A company or a person cannot increase their credit score instantly, but they can improve their credit score in one month. The following methods can be used to improve credit score:
1. Check the Credit Score
The first step is to check the credit score and analyze the factors affecting the credit score. The payment history affects 35% of the credit score. How much credit a person and in what amount they are using it contributes 30% to the credit score. For how long a person has used credit contributes 15%. The combination of credit types one has and the number of times a person has opened credit accounts that are hard inquiries contribute 10% each.

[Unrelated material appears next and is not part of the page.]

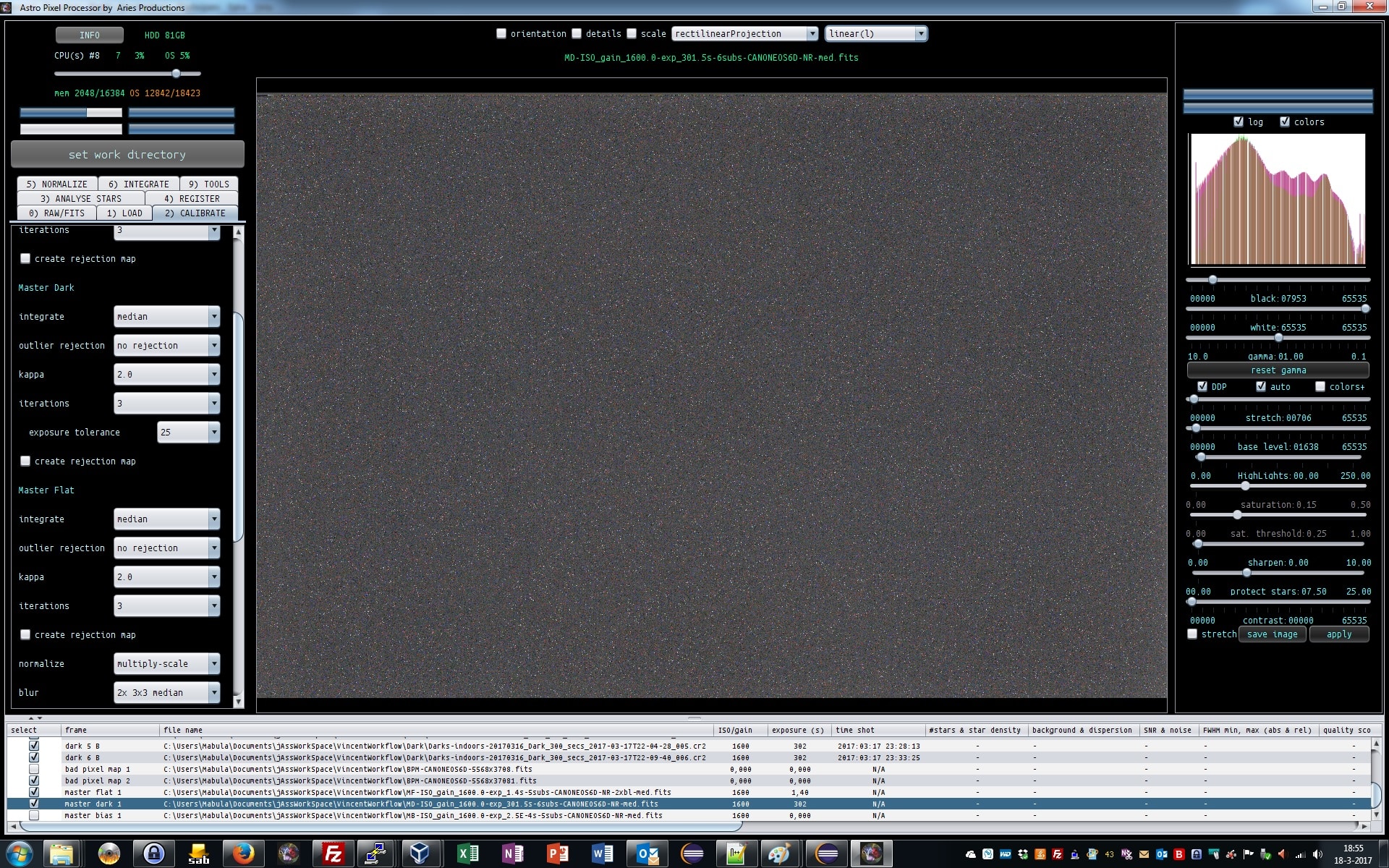
Task: Open VirtualBox taskbar icon
Action: (x=420, y=854)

2. Paying off your old debt
Past Payment record is the most significant factor impacting a person’s credit score. One of the safest approaches to guarantee that a person is never late in paying any bills or paying off any loans is to choose the autopay option for payment. The bill will directly come from the bank account on the day it has to be paid. One does not have to log in and pay the bills. One must ensure having enough money in the bank account to cover the payments. If one does not pay their bills on time, the bank conveys it as bad credit to the credit bureau.
3. Short term loans
If a person takes short-term loans and pays them off regularly, their credit score will increase. In this type of loan, the interest rate may be more, but it is one of the quickest paths to increase one’s credit score. This way is beneficial for the person who is looking to make a high leap, like from a score of 700 to 800, to gain a better loan.
4. Secured Credit Card
Secured credit cards or mortgages for land can be used as secured loans since the risk related to the bank is significantly less as the debtor provides a guarantee to the bank for the loan. If a person has a very poor credit score of less than 600, this is a perfect option. Getting any unsecured credit is doubtful. Using this way, they need to pay the credit card bill or EMI on time to increase their credit score.
Some of the other ways that FICO suggests for improving your bad credit score are setting up online payments, checking interest rate disclosure, paying down credit card debt, and keeping unused credit card accounts open.

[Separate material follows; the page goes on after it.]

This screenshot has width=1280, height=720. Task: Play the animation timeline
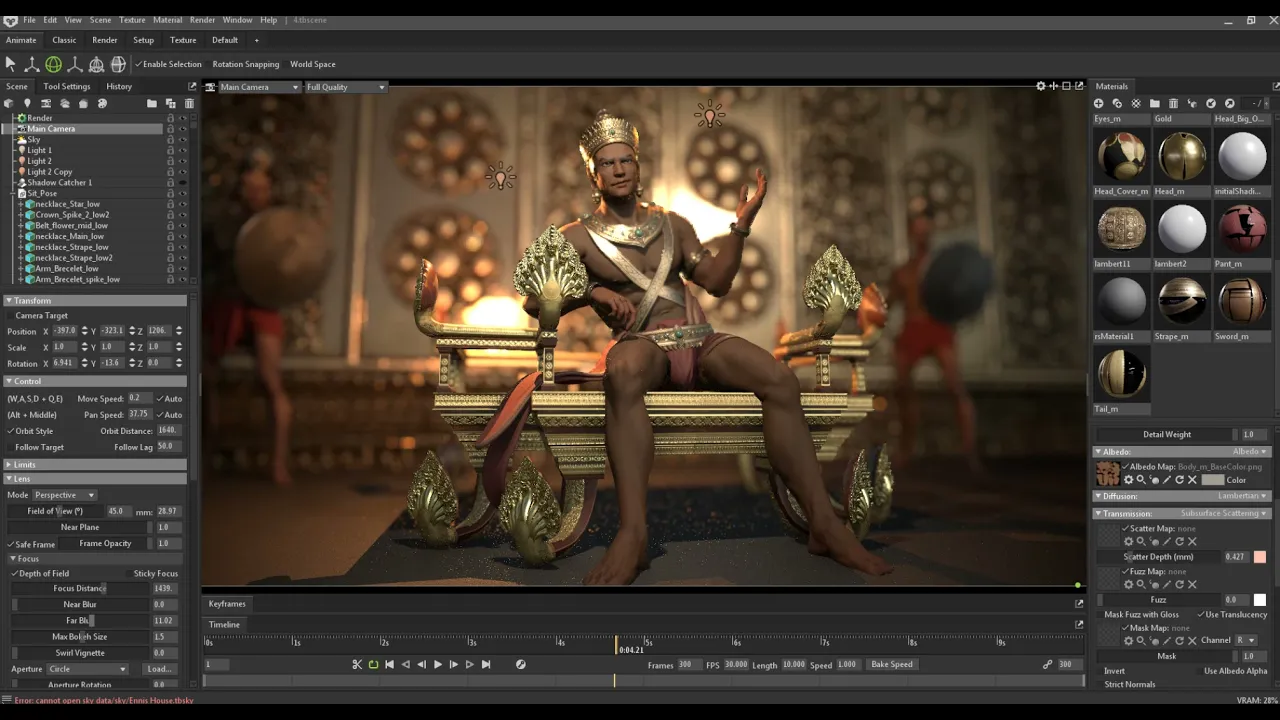437,664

Now, let us get the answer to one of the most common questions that people with bad credit score quite frequently ask-
Can the person get Credit cards for bad credit?
The straightforward answer to this question can be yes, but you need to understand here that it is generally difficult to get credit cards for bad credit scores. However, you may apply for a secured credit card with a security deposit or you may apply for a credit card with a higher annual fee.
Actually, in general, credit cards are unsecured, but while offering credit cards for poor credit scores, banks have the option for secured cards.
On the concluding note, it is clear that an individual with a bad credit score is considered a risky borrower.
Such people owe large amounts of money or have a history of unpaid bills and debts that ultimately result in bad credit scores. This makes it hard for such people to get a car loan, mortgage, rental approval, etc.
So, if you want to easily get loans or optimize your credit limit, you should improve your credit score.